#### TUGAS LATIHAN 1
Tulis ulang bagian teks tentang perlindungan anak, mulai dari "Keberadaan anak" sampai ke "dampak dari perbuatannya).", dan ganti "mediasi" dengan "musyawarah".

═══ TEKS SUMBER

BAB I
PENDAHULUAN
1.1 Latar Belakang
Anak merupakan
amanah dari Tuhan Yang Maha Esa yang dalam dirinya melekat harkat dan martabat
sebagai manusia seutuhnya. Setiap anak mempunyai harkat dan martabat yang patut
dijunjung tinggi dan setiap anak yang terlahir harus mendapatkan hak haknya
tanpa anak tersebut meminta. Hal ini sesuai dengan ketentuan Undang –Undang
Nomor 23 Tahun 2002 tentang Perlindungan Anak yang kesemuanya mengemukakan
prinsip-prinsip umum perlindungan anak, yaitu non diskriminasi, kepentingan
terbaik bagi anak, kelangsungan hidup dan tumbuh kembang, dan menghargai
partisipasi anak.
Keberadaan anak
yang ada di lingkungan kita memang perlu mendapat perhatian, terutama mengenai
tingkah lakunya. Dalam perkembangan kearah dewasa, anak belum stabil.
Lingkungan juga mempengaruhi tumbuh kembangnya.
Proses dari restorative
justice dapat dilakukan dengan cara mediasi antara pelaku dan korban,
reparasi (pelaku membetulkan kembali segala hal yang dirusak), konferensi
korban-pelaku (yang melibatkan keluarga dari kedua belah pihak dan tokoh pemuka
dalam masyarakat), dan victim awareness work (suatu usaha dari pelaku
untuk lebih peduli akan dampak dari perbuatannya).

══════
═══ DATA YANG DITAMPILKAN

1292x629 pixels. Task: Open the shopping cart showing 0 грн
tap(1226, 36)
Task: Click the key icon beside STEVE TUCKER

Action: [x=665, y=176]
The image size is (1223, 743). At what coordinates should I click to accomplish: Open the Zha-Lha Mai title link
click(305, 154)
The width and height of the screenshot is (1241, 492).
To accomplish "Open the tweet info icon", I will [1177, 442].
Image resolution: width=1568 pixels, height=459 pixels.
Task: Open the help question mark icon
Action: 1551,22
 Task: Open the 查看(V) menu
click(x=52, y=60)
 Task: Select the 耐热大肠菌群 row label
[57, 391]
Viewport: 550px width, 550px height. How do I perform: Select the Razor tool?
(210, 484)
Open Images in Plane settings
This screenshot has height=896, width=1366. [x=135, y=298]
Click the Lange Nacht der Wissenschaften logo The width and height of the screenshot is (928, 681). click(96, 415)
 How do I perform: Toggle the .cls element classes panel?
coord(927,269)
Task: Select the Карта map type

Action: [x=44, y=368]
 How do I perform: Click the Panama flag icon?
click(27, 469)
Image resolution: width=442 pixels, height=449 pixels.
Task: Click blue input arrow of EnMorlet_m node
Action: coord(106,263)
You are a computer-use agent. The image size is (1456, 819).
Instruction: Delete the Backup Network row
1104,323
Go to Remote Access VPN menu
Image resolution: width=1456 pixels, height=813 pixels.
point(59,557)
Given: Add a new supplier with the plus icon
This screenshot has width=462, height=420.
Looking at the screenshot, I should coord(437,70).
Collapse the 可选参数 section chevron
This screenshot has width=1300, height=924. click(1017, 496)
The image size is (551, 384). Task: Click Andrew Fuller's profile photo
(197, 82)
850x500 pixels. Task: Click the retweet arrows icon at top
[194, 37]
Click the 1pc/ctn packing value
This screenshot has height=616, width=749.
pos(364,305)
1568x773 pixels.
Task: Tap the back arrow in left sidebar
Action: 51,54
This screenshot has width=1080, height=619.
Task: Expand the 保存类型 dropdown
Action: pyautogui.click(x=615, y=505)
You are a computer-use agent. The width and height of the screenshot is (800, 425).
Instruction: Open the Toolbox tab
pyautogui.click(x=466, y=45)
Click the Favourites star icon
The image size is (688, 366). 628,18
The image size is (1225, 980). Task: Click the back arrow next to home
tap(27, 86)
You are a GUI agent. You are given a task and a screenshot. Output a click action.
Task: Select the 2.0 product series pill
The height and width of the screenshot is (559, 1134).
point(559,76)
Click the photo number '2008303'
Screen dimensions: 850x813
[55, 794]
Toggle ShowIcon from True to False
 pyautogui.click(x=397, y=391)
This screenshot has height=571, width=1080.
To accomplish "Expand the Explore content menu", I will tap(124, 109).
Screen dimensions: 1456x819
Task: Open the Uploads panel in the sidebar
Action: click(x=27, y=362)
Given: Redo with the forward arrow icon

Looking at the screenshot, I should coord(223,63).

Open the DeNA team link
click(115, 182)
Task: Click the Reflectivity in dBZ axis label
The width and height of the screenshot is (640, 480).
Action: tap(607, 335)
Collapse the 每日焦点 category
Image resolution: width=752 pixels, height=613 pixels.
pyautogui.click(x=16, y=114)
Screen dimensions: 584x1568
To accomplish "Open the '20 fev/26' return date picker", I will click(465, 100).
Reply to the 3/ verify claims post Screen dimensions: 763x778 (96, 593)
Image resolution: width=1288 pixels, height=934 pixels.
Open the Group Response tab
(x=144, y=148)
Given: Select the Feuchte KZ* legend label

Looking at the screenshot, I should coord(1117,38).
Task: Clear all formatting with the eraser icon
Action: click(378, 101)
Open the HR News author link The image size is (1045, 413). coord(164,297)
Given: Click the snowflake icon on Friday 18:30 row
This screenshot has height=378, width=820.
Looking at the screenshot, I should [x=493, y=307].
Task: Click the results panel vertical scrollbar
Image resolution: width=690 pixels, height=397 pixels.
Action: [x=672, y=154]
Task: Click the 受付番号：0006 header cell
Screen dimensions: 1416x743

══════

#### TUGAS LATIHAN 2
Ambil dari catatan semua baris mulai dari baris yang memuat "Task: Click the key icon beside STEVE TUCKER" sampai ke baris yang memuat "This screenshot has height=896, width=1366.", termasuk kedua baris itu, lalu salin tanpa perubahan sedikit pun.

#### JAWABAN LATIHAN 1
Keberadaan anak
yang ada di lingkungan kita memang perlu mendapat perhatian, terutama mengenai
tingkah lakunya. Dalam perkembangan kearah dewasa, anak belum stabil.
Lingkungan juga mempengaruhi tumbuh kembangnya.
Proses dari restorative
justice dapat dilakukan dengan cara musyawarah antara pelaku dan korban,
reparasi (pelaku membetulkan kembali segala hal yang dirusak), konferensi
korban-pelaku (yang melibatkan keluarga dari kedua belah pihak dan tokoh pemuka
dalam masyarakat), dan victim awareness work (suatu usaha dari pelaku
untuk lebih peduli akan dampak dari perbuatannya).

#### JAWABAN LATIHAN 2
Task: Click the key icon beside STEVE TUCKER

Action: [x=665, y=176]
The image size is (1223, 743). At what coordinates should I click to accomplish: Open the Zha-Lha Mai title link
click(305, 154)
The width and height of the screenshot is (1241, 492).
To accomplish "Open the tweet info icon", I will [1177, 442].
Image resolution: width=1568 pixels, height=459 pixels.
Task: Open the help question mark icon
Action: 1551,22
 Task: Open the 查看(V) menu
click(x=52, y=60)
 Task: Select the 耐热大肠菌群 row label
[57, 391]
Viewport: 550px width, 550px height. How do I perform: Select the Razor tool?
(210, 484)
Open Images in Plane settings
This screenshot has height=896, width=1366. [x=135, y=298]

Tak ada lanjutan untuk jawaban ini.